Herausforderungen für Hochschulen

Zum Abschluss der Session ging Prof. Dr. Heistermann, Vorsitzender des Deutschen Hochschulverbands für Physician Assistants (DHPA) und Studiengangsleiter an der Fliedner Fachhochschule auf die Herausforderungen der akademischen Weiterentwicklung ein. Das Positionspapier der Bundesärztekammer stelle einen wichtigen Meilenstein dar, gleichzeitig sei unklar, wie eine bundeseinheitliche Abschlussprüfung in der Praxis eingeführt, finanziert und organisiert werden solle. Auch die curricularen Anpassungen aller Hochschulen seien aufwendig und derzeit nur im Rahmen freiwilliger Mitwirkung möglich, da die BÄK keine formale Weisungsbefugnis gegenüber den Bildungseinrichtungen habe. Heistermann machte deutlich, dass sich viele Gesundheitsberufe aktuell im Wandel befänden und PAs gut daran täten, von deren Entwicklungen zu lernen, insbesondere im Hinblick auf Sichtbarkeit, politische Präsenz und langfristige Verankerung im Gesundheitssystem.

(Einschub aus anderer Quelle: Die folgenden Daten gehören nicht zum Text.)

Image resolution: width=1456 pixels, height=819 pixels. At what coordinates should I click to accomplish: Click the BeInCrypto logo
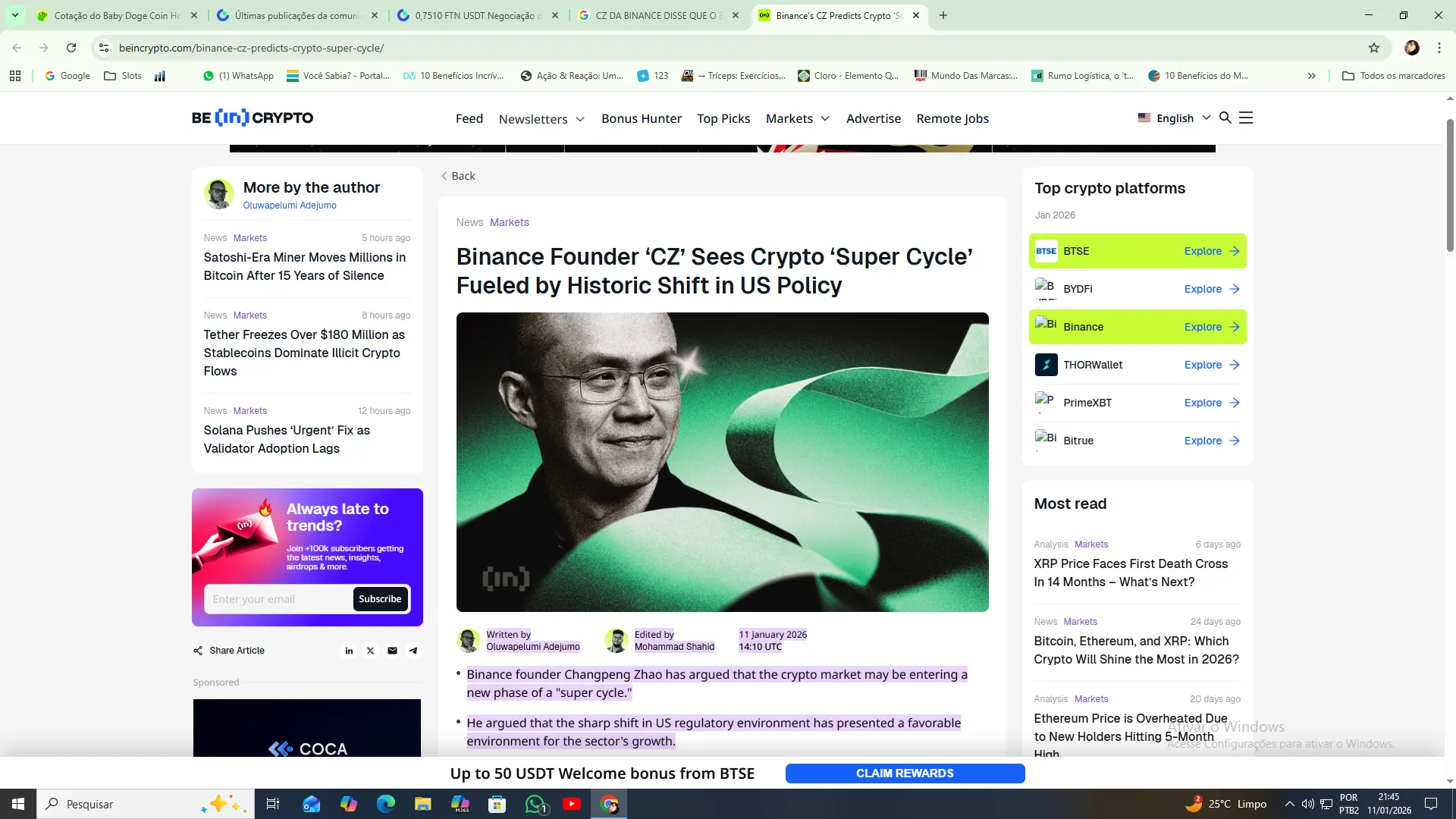(253, 118)
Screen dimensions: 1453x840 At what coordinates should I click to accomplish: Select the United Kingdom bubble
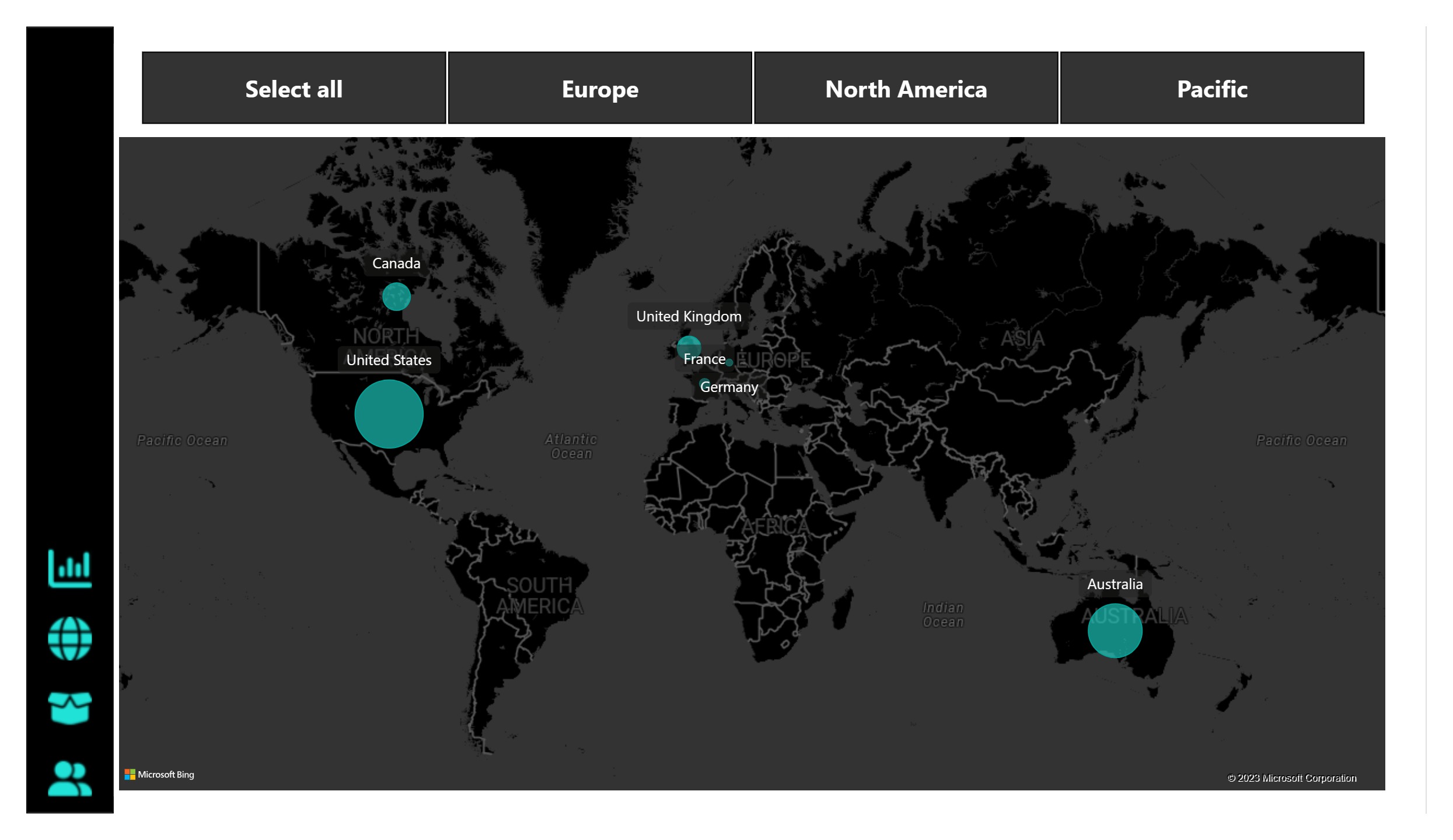tap(690, 346)
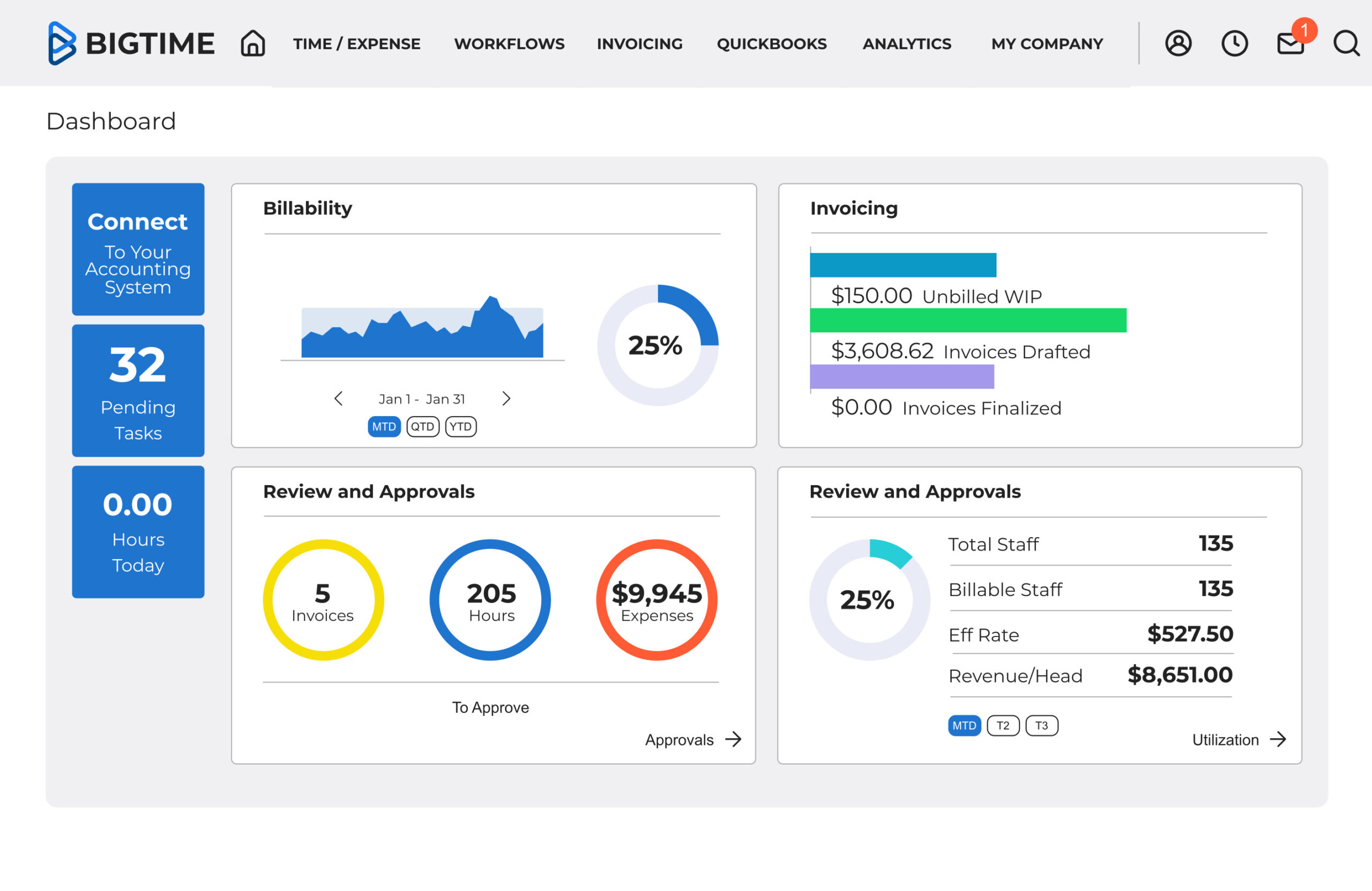The width and height of the screenshot is (1372, 891).
Task: Open the timer clock icon
Action: (1234, 43)
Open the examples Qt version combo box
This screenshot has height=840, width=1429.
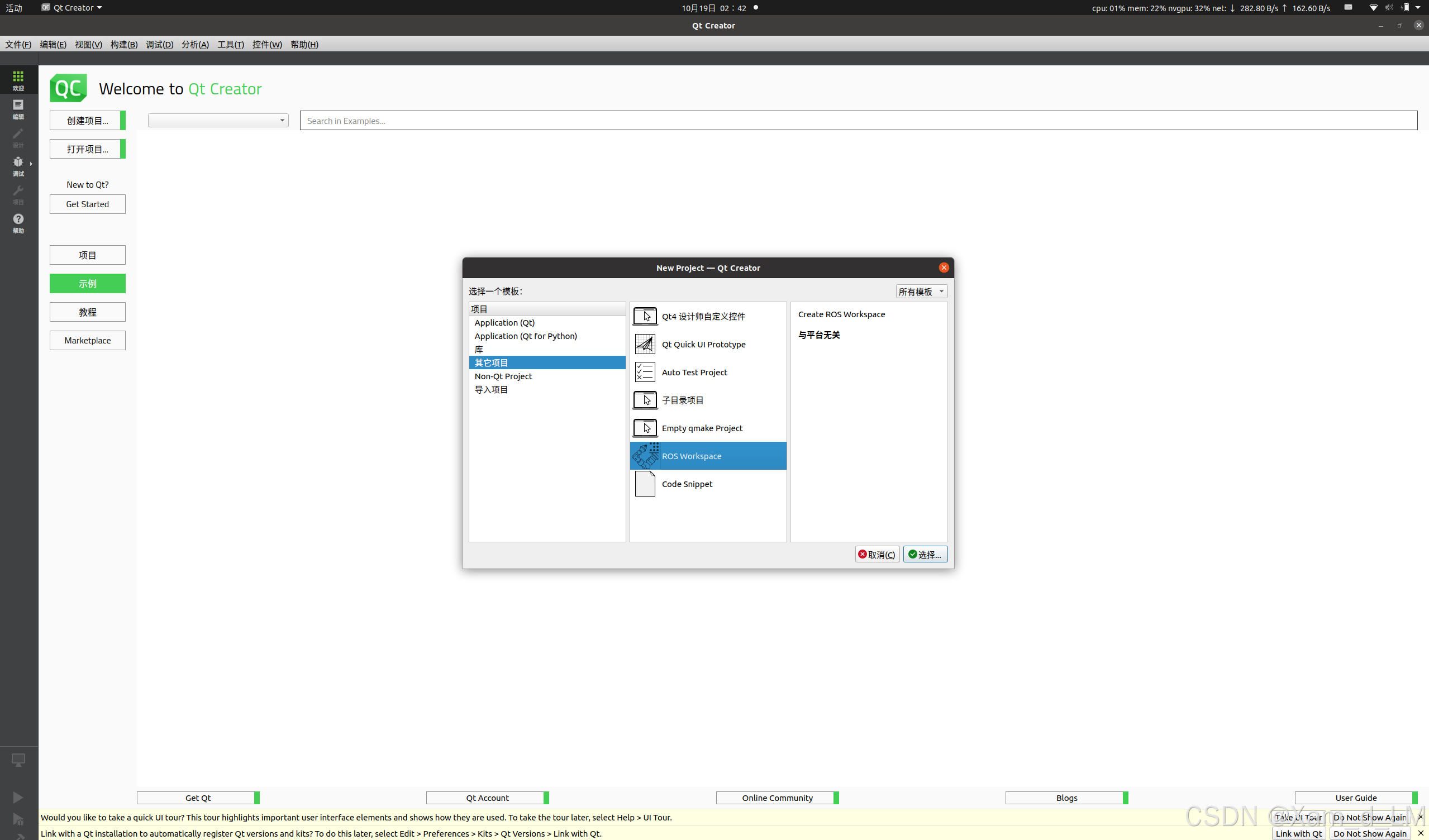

Ein starkes Signal für die Zukunft der chirurgischen Versorgung

Die PA-Session auf dem Viszeralmedizinischen Kongress in Essen hat eindrucksvoll gezeigt, wie tiefgreifend der Einsatz von Physician Assistants die chirurgische Versorgung in Klinik und Praxis bereits heute mitgestaltet. Von der ambulanten Entlastung über operative Expertise bis hin zur juristischen und hochschulpolitischen Verankerung – das Berufsbild PA ist im Wandel, im Wachstum und längst unverzichtbar. Die kommenden Jahre werden entscheidend sein für die strukturelle Etablierung, die rechtliche Absicherung und die interprofessionelle Weiterentwicklung. Der Kongress hat hierfür wichtige Impulse gesetzt.